Fische müssen nicht wie ein Pferd aufgehängt werden, um gelegt zu werden

Die guten, die schlechten und die hässlichen Dinge, die wir heute über unseren Körper gelernt haben

Solange der Mann einen Schwanz hatte und solange er verstanden hat, dass es eine angenehme Erfahrung war, diesen Schwanz in das andere (oder dasselbe, wenn er es vorzieht) Geschlecht einzufügen, hat der Mann über die Frage nachgedacht: Ist größer wirklich besser?

Immerhin hat er widersprüchliche Berichte erhalten; Betreten Sie einen Umkleideraum, und seine Kollegen würden sagen, dass größer besser ist. Sein Sexuallehrer sagte höchstwahrscheinlich etwas über: „Es ist nicht wie groß es ist, es ist wie man es benutzt“, und seine Sexualpartner sind wahrscheinlich irgendwo dazwischen.

Einige Fische hingegen müssen nicht über diese lästigsten Fragen nachdenken. Für sie ist die Antwort klar: Größer ist nicht besser.

Laut dieser Studie über den männlichen Schwertschwanzfisch in Proceedings of the Royal Society B. Im Gegensatz zu den meisten männlichen Fischen, die eine Menge Eier mit ihrem Sperma außerhalb des Mutterleibs des Weibchens bestäuben, haben sich Schwertschwänze entwickelt, um Weibchen ähnlich wie Menschen zu imprägnieren tun - intern mit Penissen. Und es ist die Größe dieser Penisse, die Forscher interessiert haben.

Männliche Schwertschwänze gibt es in zwei Varianten, wenn es darum geht, wie sie ihre weiblichen Kollegen verführen: "Courters" und "Sneakers". Und genau so hört es sich an - Courter „locken“ Frauen gerne dazu, sich mit ihnen zu paaren, während Turnschuhe es vorziehen, zu jagen und zu zwingen.
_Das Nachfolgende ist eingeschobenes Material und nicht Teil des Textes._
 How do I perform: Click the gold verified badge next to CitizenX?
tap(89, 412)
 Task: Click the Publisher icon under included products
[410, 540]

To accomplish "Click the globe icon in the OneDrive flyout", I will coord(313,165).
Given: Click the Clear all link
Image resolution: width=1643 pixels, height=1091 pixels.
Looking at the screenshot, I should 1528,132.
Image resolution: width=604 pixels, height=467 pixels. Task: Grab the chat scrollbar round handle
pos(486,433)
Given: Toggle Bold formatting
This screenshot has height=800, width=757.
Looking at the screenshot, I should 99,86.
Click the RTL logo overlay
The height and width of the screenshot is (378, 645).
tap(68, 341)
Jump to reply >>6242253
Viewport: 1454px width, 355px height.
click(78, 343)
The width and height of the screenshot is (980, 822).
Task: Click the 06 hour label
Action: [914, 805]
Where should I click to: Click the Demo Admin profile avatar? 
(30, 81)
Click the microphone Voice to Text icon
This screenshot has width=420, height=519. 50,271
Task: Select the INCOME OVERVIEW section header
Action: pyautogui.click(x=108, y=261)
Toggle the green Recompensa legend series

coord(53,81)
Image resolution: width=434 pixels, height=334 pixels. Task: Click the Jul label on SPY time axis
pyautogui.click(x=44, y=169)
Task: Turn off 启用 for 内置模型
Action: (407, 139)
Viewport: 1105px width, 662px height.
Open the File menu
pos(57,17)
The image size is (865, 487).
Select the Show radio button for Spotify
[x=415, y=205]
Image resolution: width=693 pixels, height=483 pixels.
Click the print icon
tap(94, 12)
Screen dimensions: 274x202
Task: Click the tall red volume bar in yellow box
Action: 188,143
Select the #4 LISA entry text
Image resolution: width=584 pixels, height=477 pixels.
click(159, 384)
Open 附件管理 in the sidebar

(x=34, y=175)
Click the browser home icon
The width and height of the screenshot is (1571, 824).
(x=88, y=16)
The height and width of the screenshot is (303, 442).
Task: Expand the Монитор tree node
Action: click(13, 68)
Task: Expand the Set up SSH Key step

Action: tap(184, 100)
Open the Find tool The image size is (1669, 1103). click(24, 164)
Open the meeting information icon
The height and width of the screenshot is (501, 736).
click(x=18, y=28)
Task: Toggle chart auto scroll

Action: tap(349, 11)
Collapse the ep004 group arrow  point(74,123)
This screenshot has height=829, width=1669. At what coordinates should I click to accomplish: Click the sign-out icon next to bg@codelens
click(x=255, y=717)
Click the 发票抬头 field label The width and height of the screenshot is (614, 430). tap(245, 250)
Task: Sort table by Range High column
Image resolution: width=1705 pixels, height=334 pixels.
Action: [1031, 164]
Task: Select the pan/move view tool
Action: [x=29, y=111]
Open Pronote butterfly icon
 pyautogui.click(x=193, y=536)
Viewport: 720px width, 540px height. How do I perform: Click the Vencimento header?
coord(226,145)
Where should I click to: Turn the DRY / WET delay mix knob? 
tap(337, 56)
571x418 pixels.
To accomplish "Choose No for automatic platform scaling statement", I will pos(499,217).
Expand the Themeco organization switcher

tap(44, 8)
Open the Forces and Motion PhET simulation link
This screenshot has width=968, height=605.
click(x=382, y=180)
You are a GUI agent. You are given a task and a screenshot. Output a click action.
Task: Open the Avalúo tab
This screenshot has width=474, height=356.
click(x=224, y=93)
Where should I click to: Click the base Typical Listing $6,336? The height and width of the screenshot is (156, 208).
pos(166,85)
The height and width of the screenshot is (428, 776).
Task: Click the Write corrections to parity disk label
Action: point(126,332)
Grundsätzlich sind Courter nette Leute und Turnschuhe sind Harvey Weinstein.

Die Forscher stellten fest, dass Frauen mit den Courtern wählerischer werden konnten und sich in diesen Fällen eher für Männer mit kurzen Genitalien entschieden.

Der Grund dafür, dass weibliche Schwertschwänze ihre Courter-Partner mit den kleineren Schwänzen bevorzugen, ist laut der Studie ein evolutionärer; Männchen mit großen Schwänzen sind im Allgemeinen größer, langsamer und für Raubtiere auffälliger. Dies macht sie als Partner für Frauen, für die das Überleben wichtig ist, weniger vorteilhaft.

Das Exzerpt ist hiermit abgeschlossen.